### Exercise aim
Reproduce the lines of the listing below verbatim, from the line with "This screenshot has width=800, height=600." to the line with "Click the yellow", both included.

### Information provided

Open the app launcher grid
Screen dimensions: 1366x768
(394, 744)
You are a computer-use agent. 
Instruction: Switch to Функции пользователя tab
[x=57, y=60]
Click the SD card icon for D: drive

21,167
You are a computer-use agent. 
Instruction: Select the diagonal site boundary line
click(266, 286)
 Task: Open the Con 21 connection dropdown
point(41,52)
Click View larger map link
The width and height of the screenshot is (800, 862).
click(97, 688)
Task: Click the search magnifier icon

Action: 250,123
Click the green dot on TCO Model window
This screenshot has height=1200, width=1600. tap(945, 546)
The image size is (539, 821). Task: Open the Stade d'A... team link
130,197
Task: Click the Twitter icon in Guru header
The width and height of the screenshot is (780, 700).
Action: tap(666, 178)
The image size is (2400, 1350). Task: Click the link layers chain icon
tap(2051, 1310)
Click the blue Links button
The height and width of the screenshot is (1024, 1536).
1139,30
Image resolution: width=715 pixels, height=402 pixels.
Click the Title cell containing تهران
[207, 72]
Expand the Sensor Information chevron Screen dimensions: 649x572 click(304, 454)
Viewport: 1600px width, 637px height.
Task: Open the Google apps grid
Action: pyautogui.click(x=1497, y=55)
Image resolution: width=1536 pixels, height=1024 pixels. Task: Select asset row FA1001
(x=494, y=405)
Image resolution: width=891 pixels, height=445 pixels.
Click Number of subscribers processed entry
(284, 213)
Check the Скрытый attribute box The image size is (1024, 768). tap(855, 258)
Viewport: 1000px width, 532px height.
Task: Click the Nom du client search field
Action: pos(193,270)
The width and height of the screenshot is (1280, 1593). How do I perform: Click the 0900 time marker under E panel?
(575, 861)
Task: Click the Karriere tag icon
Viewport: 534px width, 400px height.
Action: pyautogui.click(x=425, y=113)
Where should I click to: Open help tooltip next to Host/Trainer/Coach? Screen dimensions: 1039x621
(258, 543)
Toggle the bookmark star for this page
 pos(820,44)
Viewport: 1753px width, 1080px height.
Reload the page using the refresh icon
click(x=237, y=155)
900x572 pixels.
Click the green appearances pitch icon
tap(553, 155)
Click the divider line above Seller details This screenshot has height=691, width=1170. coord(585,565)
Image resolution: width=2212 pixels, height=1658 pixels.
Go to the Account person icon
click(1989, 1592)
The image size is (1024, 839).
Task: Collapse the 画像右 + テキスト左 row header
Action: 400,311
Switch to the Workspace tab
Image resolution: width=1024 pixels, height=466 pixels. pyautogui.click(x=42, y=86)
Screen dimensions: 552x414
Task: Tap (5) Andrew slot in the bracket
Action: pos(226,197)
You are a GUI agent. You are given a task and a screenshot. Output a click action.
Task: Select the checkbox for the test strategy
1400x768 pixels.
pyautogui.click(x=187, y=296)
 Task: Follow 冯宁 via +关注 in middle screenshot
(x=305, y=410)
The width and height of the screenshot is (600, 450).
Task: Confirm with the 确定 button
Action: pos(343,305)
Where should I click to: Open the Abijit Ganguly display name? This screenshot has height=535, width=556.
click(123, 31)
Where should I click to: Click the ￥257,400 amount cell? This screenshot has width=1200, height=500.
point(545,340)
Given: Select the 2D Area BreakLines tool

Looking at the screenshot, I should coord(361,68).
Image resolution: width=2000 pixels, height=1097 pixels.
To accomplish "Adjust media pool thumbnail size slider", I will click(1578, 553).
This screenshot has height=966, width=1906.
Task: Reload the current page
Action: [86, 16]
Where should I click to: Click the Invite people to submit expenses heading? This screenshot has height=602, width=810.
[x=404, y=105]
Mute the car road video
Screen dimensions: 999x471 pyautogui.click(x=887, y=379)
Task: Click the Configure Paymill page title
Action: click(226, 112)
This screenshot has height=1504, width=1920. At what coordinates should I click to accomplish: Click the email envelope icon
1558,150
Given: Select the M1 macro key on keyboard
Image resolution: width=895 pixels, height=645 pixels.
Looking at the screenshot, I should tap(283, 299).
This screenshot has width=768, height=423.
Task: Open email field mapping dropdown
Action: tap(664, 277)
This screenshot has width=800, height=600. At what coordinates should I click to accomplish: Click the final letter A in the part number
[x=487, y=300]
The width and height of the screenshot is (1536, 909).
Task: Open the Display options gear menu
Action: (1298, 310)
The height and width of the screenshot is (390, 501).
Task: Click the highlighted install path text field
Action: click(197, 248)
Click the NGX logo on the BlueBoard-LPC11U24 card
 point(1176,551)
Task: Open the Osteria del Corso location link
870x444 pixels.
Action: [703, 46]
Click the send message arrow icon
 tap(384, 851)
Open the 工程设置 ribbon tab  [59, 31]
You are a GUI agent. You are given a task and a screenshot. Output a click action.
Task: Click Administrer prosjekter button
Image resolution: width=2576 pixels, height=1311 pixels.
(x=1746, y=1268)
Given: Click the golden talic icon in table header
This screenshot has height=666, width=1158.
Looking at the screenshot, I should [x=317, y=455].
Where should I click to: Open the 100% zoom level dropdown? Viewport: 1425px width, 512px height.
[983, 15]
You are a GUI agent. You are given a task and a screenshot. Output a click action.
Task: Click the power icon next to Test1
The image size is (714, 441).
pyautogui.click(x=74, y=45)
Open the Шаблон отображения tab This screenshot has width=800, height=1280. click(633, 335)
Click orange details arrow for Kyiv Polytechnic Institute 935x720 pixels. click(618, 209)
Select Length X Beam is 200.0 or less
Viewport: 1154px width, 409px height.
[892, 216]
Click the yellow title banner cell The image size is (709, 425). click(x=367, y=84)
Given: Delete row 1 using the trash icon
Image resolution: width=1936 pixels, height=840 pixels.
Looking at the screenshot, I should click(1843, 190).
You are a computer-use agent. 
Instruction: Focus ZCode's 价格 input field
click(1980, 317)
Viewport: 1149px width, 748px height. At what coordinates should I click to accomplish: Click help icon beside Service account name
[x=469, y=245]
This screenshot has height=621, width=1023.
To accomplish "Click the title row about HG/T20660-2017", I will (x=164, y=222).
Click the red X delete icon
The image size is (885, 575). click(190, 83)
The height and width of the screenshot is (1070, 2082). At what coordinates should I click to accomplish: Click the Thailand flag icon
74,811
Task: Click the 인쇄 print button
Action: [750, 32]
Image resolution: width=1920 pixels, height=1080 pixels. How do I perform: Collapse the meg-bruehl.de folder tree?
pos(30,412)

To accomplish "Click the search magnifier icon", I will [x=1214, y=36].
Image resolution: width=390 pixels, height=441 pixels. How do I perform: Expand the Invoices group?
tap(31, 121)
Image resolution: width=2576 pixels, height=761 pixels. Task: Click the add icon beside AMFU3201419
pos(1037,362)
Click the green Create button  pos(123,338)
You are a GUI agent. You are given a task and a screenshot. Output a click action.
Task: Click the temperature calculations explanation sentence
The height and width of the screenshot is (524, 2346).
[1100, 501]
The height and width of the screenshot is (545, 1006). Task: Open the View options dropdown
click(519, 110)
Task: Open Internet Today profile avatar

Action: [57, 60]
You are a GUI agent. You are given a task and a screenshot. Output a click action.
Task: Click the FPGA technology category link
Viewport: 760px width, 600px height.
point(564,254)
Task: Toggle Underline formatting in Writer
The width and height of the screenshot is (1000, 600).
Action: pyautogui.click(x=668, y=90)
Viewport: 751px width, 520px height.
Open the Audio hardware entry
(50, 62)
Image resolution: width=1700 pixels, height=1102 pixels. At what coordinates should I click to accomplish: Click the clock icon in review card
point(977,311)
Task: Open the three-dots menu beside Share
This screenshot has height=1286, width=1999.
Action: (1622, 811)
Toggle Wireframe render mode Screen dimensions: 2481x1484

### Exercise answer
This screenshot has width=800, height=600. At what coordinates should I click to accomplish: Click the final letter A in the part number
[x=487, y=300]
The width and height of the screenshot is (1536, 909).
Task: Open the Display options gear menu
Action: (1298, 310)
The height and width of the screenshot is (390, 501).
Task: Click the highlighted install path text field
Action: click(197, 248)
Click the NGX logo on the BlueBoard-LPC11U24 card
 point(1176,551)
Task: Open the Osteria del Corso location link
870x444 pixels.
Action: [703, 46]
Click the send message arrow icon
 tap(384, 851)
Open the 工程设置 ribbon tab  [59, 31]
You are a GUI agent. You are given a task and a screenshot. Output a click action.
Task: Click Administrer prosjekter button
Image resolution: width=2576 pixels, height=1311 pixels.
(x=1746, y=1268)
Given: Click the golden talic icon in table header
This screenshot has height=666, width=1158.
Looking at the screenshot, I should [x=317, y=455].
Where should I click to: Open the 100% zoom level dropdown? Viewport: 1425px width, 512px height.
[983, 15]
You are a GUI agent. You are given a task and a screenshot. Output a click action.
Task: Click the power icon next to Test1
The image size is (714, 441).
pyautogui.click(x=74, y=45)
Open the Шаблон отображения tab This screenshot has width=800, height=1280. click(633, 335)
Click orange details arrow for Kyiv Polytechnic Institute 935x720 pixels. click(618, 209)
Select Length X Beam is 200.0 or less
Viewport: 1154px width, 409px height.
[892, 216]
Click the yellow title banner cell The image size is (709, 425). click(x=367, y=84)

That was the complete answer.